- [Source excerpt]:

## BEGIN

At last, it is important to highlight that, while the electromagnetic simulation model (i.e., the here employed Lumerical Device and Model modules) takes about 3 minutes to evaluate a MZM structure on an Intel Xeon E5-2650 CPU, the ANN takes only \(17~\mu \text {s}\) to predict the proposed metrics parameters. It is important to highlight that these times were calculated performing 1000 evaluations and dividing the total required time by the number of runs. Considering the obtained computational complexity reduction, we can now execute an heuristic algorithm, such as DE, taking into consideration large size populations and high number of iterations for the MZM optimization, increasing the possibility to achieve the optimum configuration for a given set of requirements.

Figure 6
figure 6

Figure of merit (FOM) of the best individual in each generation for each iteration taking into account 100 different initialization configurations. In addition, as an inset, the flowchart of the DE optimization algorithm, in which the FOM (fitness) is estimated via the ANN-based model for the MZM.

## END

- [Data provided]:
## BEGIN

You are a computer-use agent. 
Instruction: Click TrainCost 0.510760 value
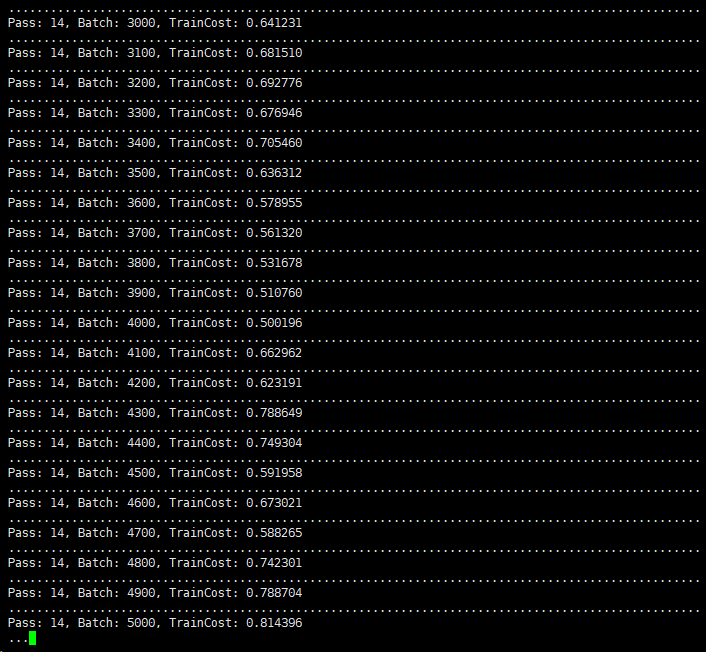(274, 293)
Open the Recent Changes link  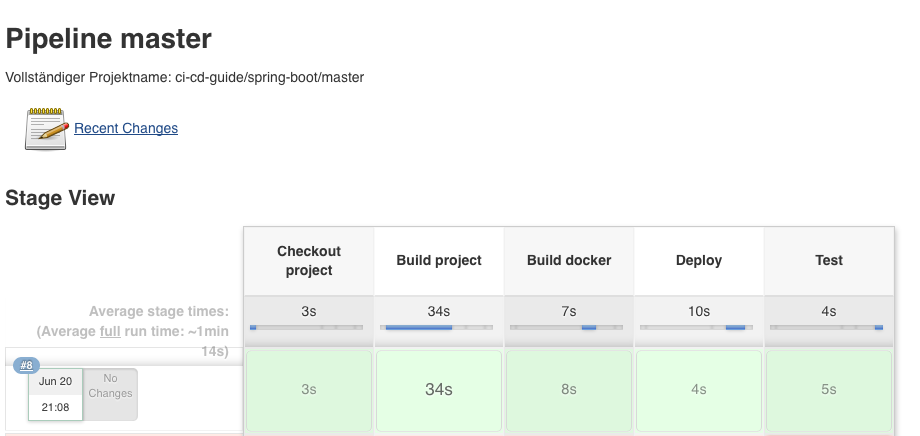(x=126, y=128)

## END

- [Set tasks]:
(1) In the MZM optimization excerpt, how long does the electromagnetic simulation model take to evaluate one MZM structure, and on what processor?
(2) Pick up the MZM optimization excerpt after its final sentence and continue writing it.

- [Solved tasks]:
(1) About 3 minutes on an Intel Xeon E5-2650 CPU.

(2)
Analysis of the model prediction accuracy

The MSE adopted here as the analysis cost function considered the average value of the errors of the three MZM considered performance metrics (i.e., \(BW_{\text {EO}}\), IL, and \(V_\pi\)). Therefore, the average MSE cannot be used to assess the accuracy of the trained ANN to predict the isolated ANN accuracy for each metric. In order to analyze the capability of the model to predict each of these metrics, in Fig. 5a–c, we present a set of 50 samples of randomly selected MZM configurations from the validation subset to compare the outcomes of the proposed ANN model to the output of the Finite-Difference Time-Domain (FDTD) simulation. Thus, Fig. 5a–c, reveal that, as expected, the outputs of the ANN are qualitatively very close to the simulated values for the three considered MZM performance metrics. To ensure that the improved performance is not an artifact introduced by the ANN and that it really corresponds to optimized MZM configurations, the found configurations were simulated using the commercial FDTD simulator. Therefore, in Fig. 5d–f, we show the output of the ANN-based model in comparison with the values obtained through the electromagnetic simulation model in terms of \(BW_{\text {EO}}\), IL, and \(V_\pi\), respectively. As can be observed, each metric is accurately predicted by the developed model, highlighting the \(BW_{\text {EO}}\) and IL predictions, which meet almost perfectly the simulated values. However, in comparison, the \(V_\pi\) ANN-based predictions present a higher error, especially for \(V_\pi\) values above 25 V, which are not usually desired in MZM designs as they are extremely high. Overall, the MSE values obtained for the \(BW_{\text {EO}}\), IL, and \(V_\pi\) performance metrics are 0.23, \(5\times 10^{-4}\) and 1.56, respectively, and the Pearson correlation coefficient is above \(98\%\) for all metrics.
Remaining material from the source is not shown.